THE MOVIE "Your Place or Mine"

WHERE Streaming on Netflix

WHAT IT'S ABOUT Reese Witherspoon and Ashton Kutcher star in the romantic comedy "Your Place or Mine," and you don't have to be a seasoned genre expert to know exactly where things are going after the first minute. 

She's Debbie, he's Peter. She lives in Los Angeles; he's got a fancy (but sterile) apartment in DUMBO, Brooklyn. They were briefly romantic in 2003 and have spent the past 20 years being the best of friends, always there for each other, but strangely and implausibly content with keeping things platonic.

When Debbie signs up for an accounting class in New York and Peter suffers from a bout of career anxiety, the timing seems right for one of those classic cinematic archetypes: a home swap. She heads to Brooklyn, while Peter goes west to spend the week with Debbie's preteen son, Jack (Wesley Kimmel).

Veteran screenwriter Aline Brosh McKenna ("The Devil Wears Prada") scripts and makes her directorial debut. Supporting actors include Steve Zahn, Zoë Chao, Tig Notaro and Jesse Williams.

MY SAY The stakes could not be lower in "Your Place or Mine." It's another one of those movies where everyone but the main characters can see they're meant to be together, and the only drama derives from the question of when that inevitable revelation will set in.

That same basic formula underpins a lot of romantic comedies, of course, and it has worked well many times before. But there has to be a compelling journey toward that destination.

This picture fails to meet that standard, unless you're that rare viewer who might be seriously engaged in, say, Peter and Jack watching "Alien" against mom's wishes, or Debbie trying to make sense of the iPad that controls the devices in Peter's apartment.

As if that weren't enough, we get lifeless scenes with Debbie's rival love interest Theo Martin (Williams), including stilted dialogue about their favorite authors set against the backdrop of glamorous city real estate.

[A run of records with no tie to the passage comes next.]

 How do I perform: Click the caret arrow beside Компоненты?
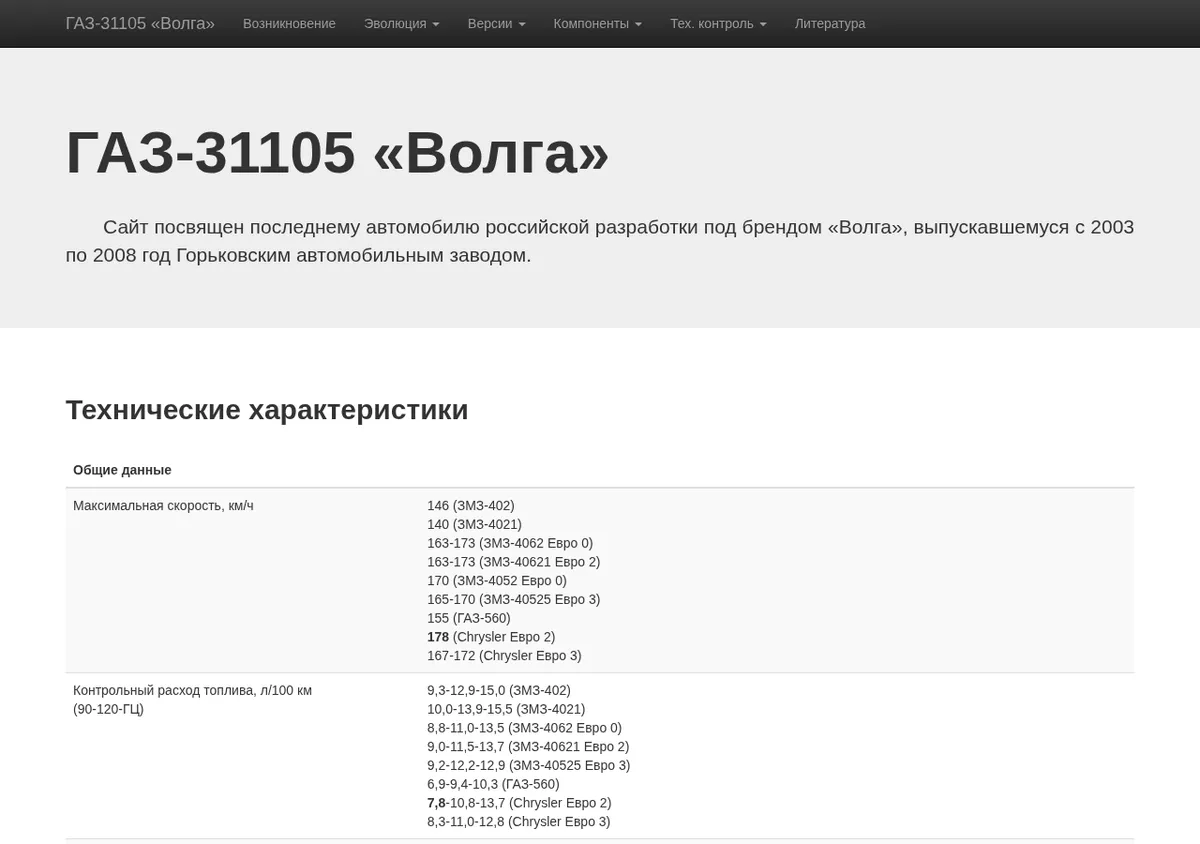tap(638, 24)
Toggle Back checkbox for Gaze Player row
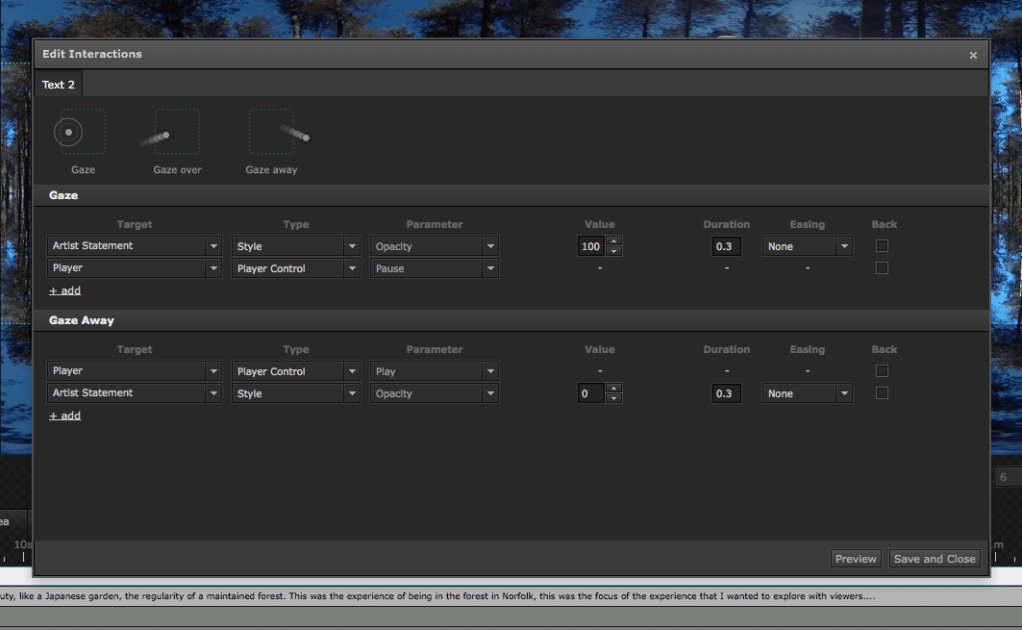This screenshot has width=1022, height=630. click(x=882, y=268)
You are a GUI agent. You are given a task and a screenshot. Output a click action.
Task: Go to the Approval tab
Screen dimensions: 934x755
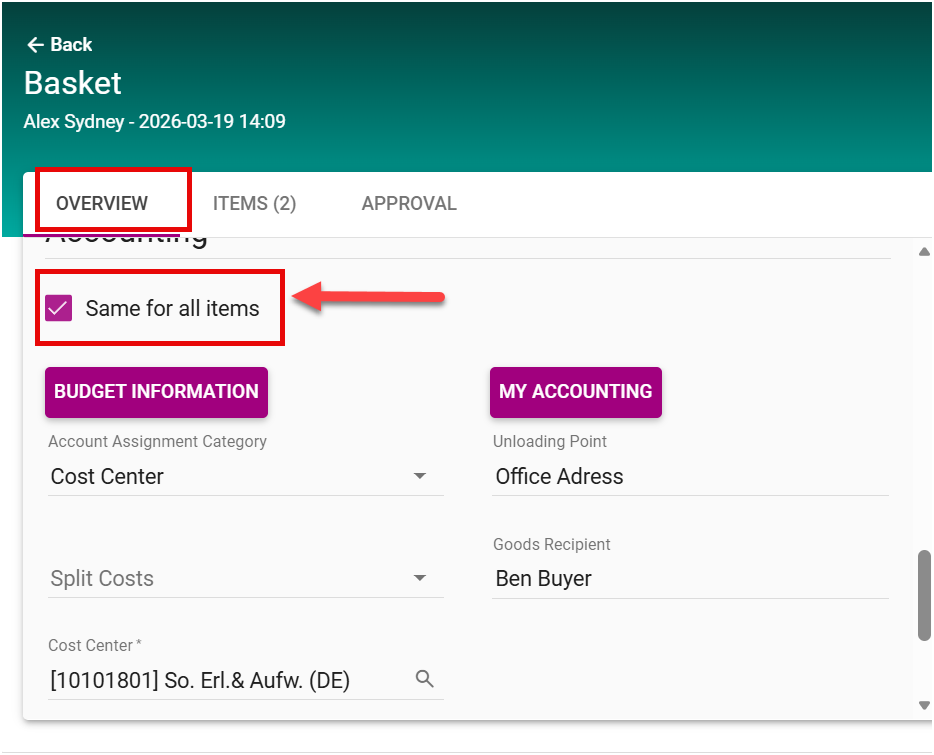pos(409,203)
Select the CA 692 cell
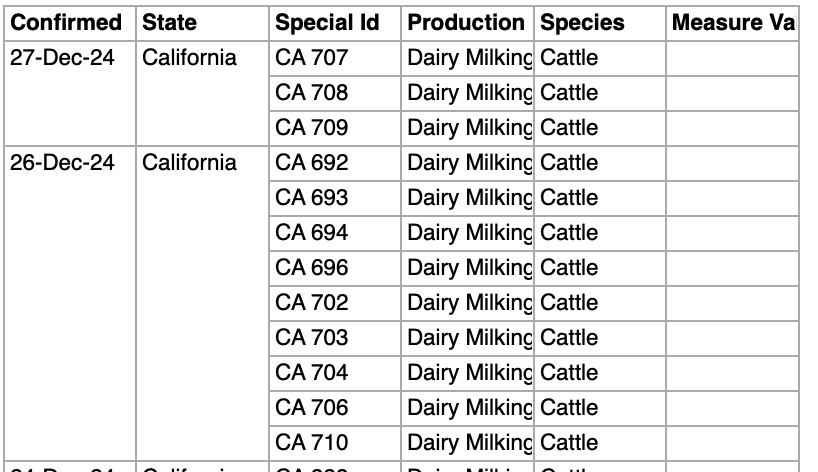818x472 pixels. pos(335,163)
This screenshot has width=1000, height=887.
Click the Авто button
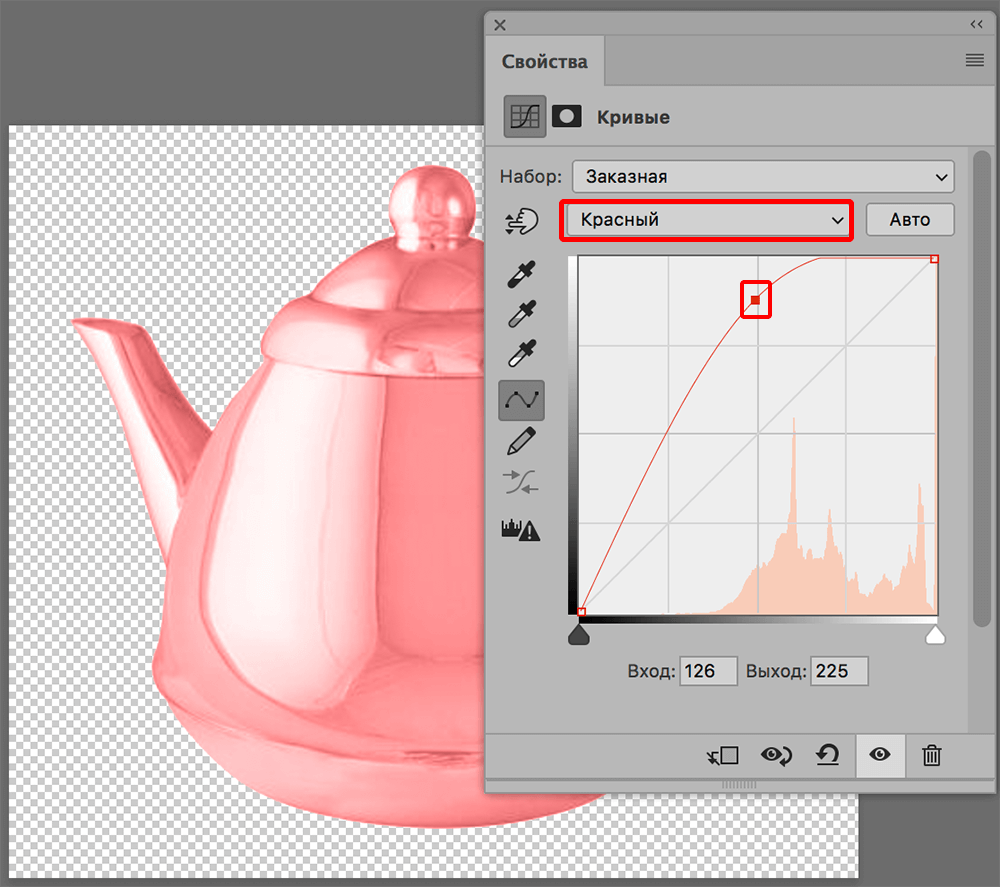click(x=909, y=220)
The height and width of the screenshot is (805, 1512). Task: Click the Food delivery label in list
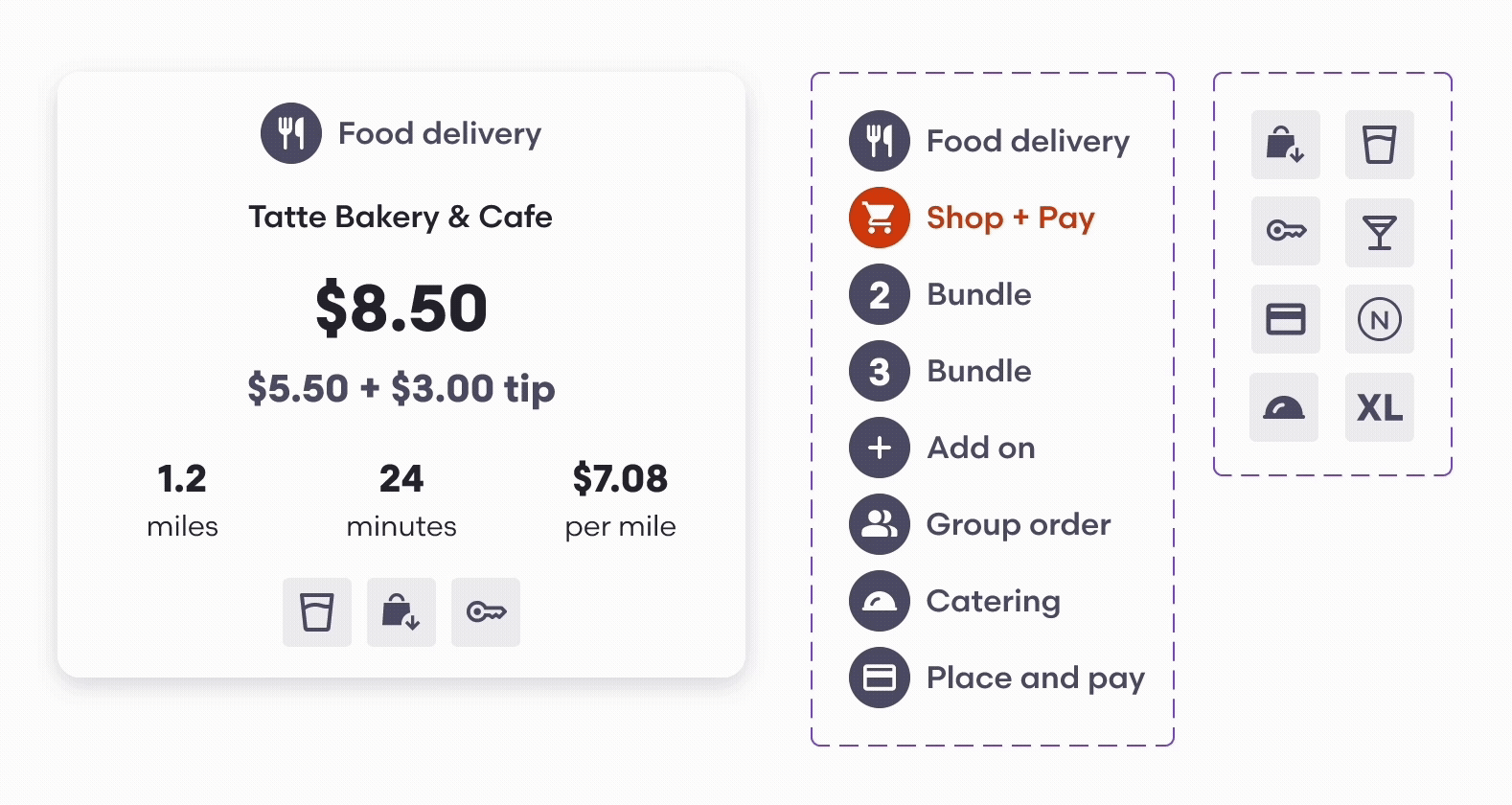(1027, 141)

Zahn plays a quirky gardener who comes across as a bad sitcom's idea of a hippie. He spends the entire movie hanging out in Debbie's yard, wearing a goofy hat and strumming his guitar. Notaro has her share of deadpan one-liners as a friend of both main characters. She does what she can, but she can't do much.

There's another fundamental missing here: lead actors with any sort of chemistry. It might have helped had the actors been given more scenes together, but the characters spend nearly the whole movie with an entire continent between them.

Witherspoon is right at home in this sort of movie, a pro at playing a modern woman juggling her needs, responsibilities and desires. But Kutcher brings nothing to the part, not so much as a hint of an inner life. So it's hard to understand what Debbie sees in Jack as a best friend, let alone as a romantic partner.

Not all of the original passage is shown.